7. The learned DR Shri S. Kannan submits that:

(a) The matter regarding valuation of the charges incurred outside the country of export to India and the engineering and drawing charges and other charges incurred is well settled by the Hon'ble Supreme Court and he relied upon the decision of the Supreme Court in the case of Andhra Petro Chemical and in the case of Bombay Dyeing and Manufacturing Co. . He also relied upon the decision of the Supreme Court in the case of CCE v. Essar Gujarat Ltd. reported in 1998 (88) ELT 609 (SC).
(b) He submits that there is clear cut findings by the Collector (Appeals) in the order impugned in appeal No. C/302/95-A regarding inability of the appellants to have given break-up of the cost and he supports the order of the Collector (Appeals) in that case and as regards the submission that the findings travels beyond the show cause notice and the remand order of the Collector (Appeals), as made out by the learned Counsel, he submits that the appellants have failed to produce necessary documents before the authorities and the order does not suffer from any violation of natural justice as mere production of a certificate from M/s. SNAM Progetti will not be sufficient material for granting the benefit of the remand order of the Collector (Appeals).

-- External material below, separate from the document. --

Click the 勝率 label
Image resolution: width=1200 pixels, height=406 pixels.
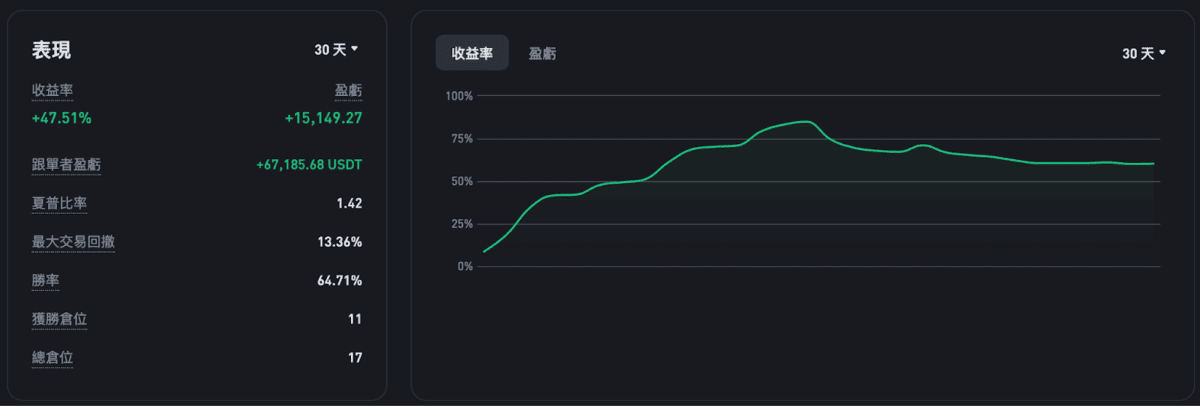[x=45, y=281]
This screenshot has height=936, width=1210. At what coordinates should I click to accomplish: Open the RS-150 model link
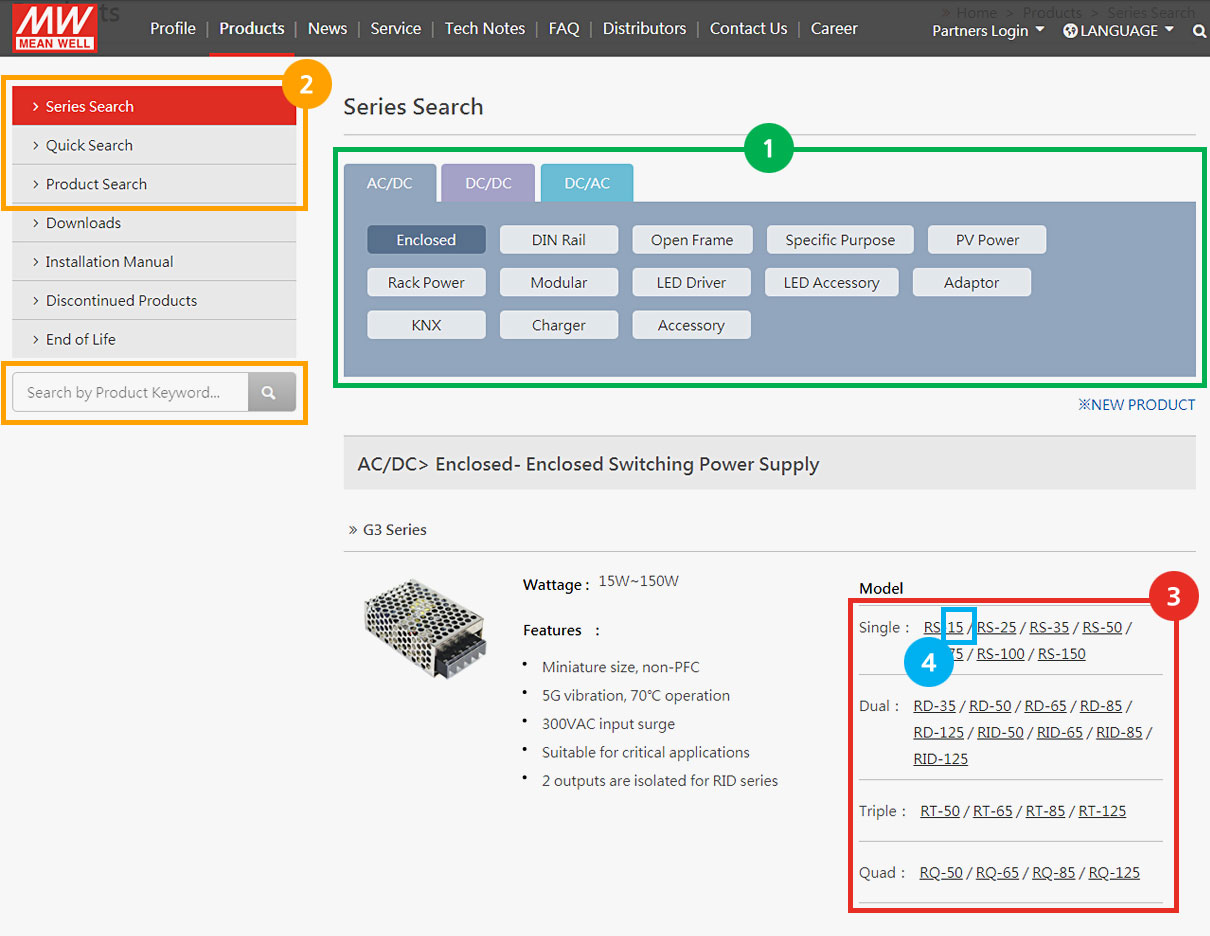click(1061, 654)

8. The learned Counsel in the rejoinder draws out attention to page 249 of the paper book regarding purchase order which gives the split in the break up of the various costs and these documents before the lower authorities were disregarded along with other documents and the material submission made by them.

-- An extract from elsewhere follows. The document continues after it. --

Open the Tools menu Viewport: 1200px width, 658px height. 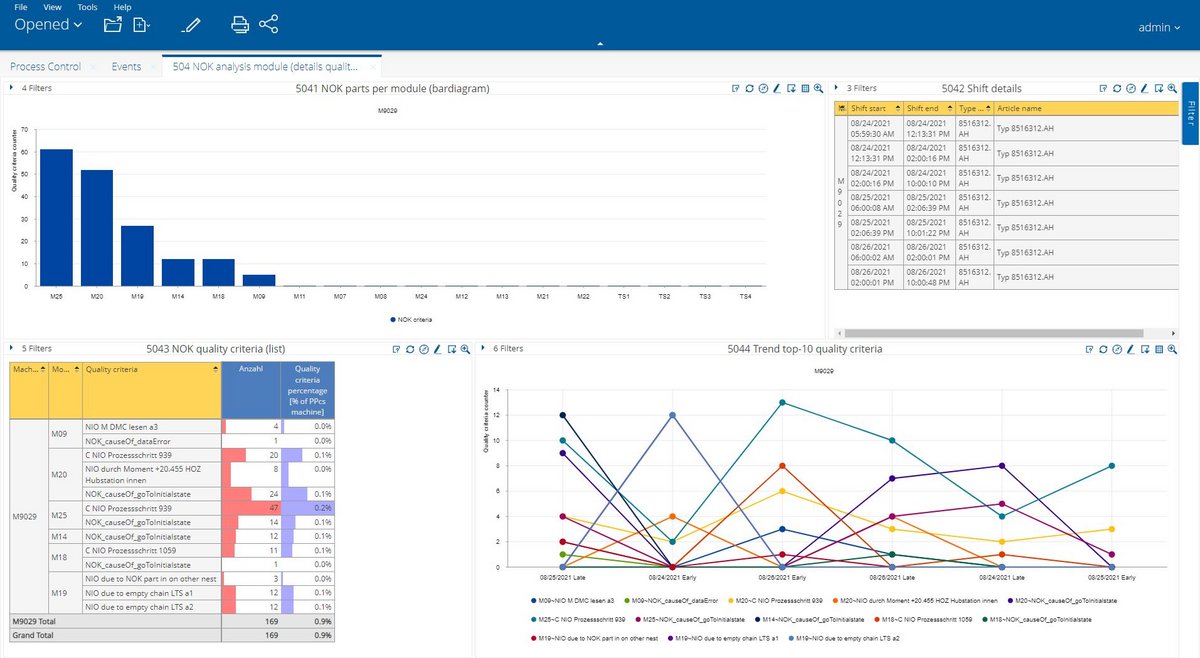click(x=87, y=7)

9. We have considered the submissions made and the material on record and after considering the same, we find that:

(a) The Hon'ble Supreme Court decision cited at Bar by the learned DR squarely covers the issue of inclusion of portion of the detailed engineering costs and we have therefore no hesitation to uphold the order in Appeal No. 2/95 (V) Cus dated 30.1.95 impugned in appeal No. C/302/95A. We find no infirmity in the order and we find the same to be as per law laid down by the Hon'ble Supreme Court. We find that there is no appeal against this order by the Revenue. We would confirm this order of the Collector (Appeals) as arrived at.
(b) As regards the impugned order in appeal No. C/156/98, the submission of the learned Counsel that the matter was heard by the then Collector (Appeals) Shri MVS Prasad and thereafter the order was passed by Shri A.K. Srivastava, Collector, Hyderabad who succeeded him as Collector (Appeals), Hyderabad and no fresh hearings were granted by Shri A.K. Srivastava to them. The rights of natural justice of the appellants have been therefore, violated by the denial of this opportunity of fresh hearing by the successor in office. Therefore, we cannot find any reason to uphold the order, especially when the appellants are submitting and bringing to our attention various documents and particulars regarding break-up of costs available, which should be considered by the lower appellate authority and dealt with in the order after following the principles of natural justice. In this view we would come to a finding that the order of the lower authority & the appellate authority in appeal No. C/156/98 is required to be set aside with a direction that the matter should be examined afresh in terms of the remand order of the Collector (Appeals) in Appeal No. C/302/95A.

10. In view of our findings we reject the appeal No. 302/95A, and allow the appeal No. C/156/98C for de novo adjudication after setting aside the order and direct the same to be re-determined in the light of the remand order in appeal No. 2/95 (V) dated 30.1.95.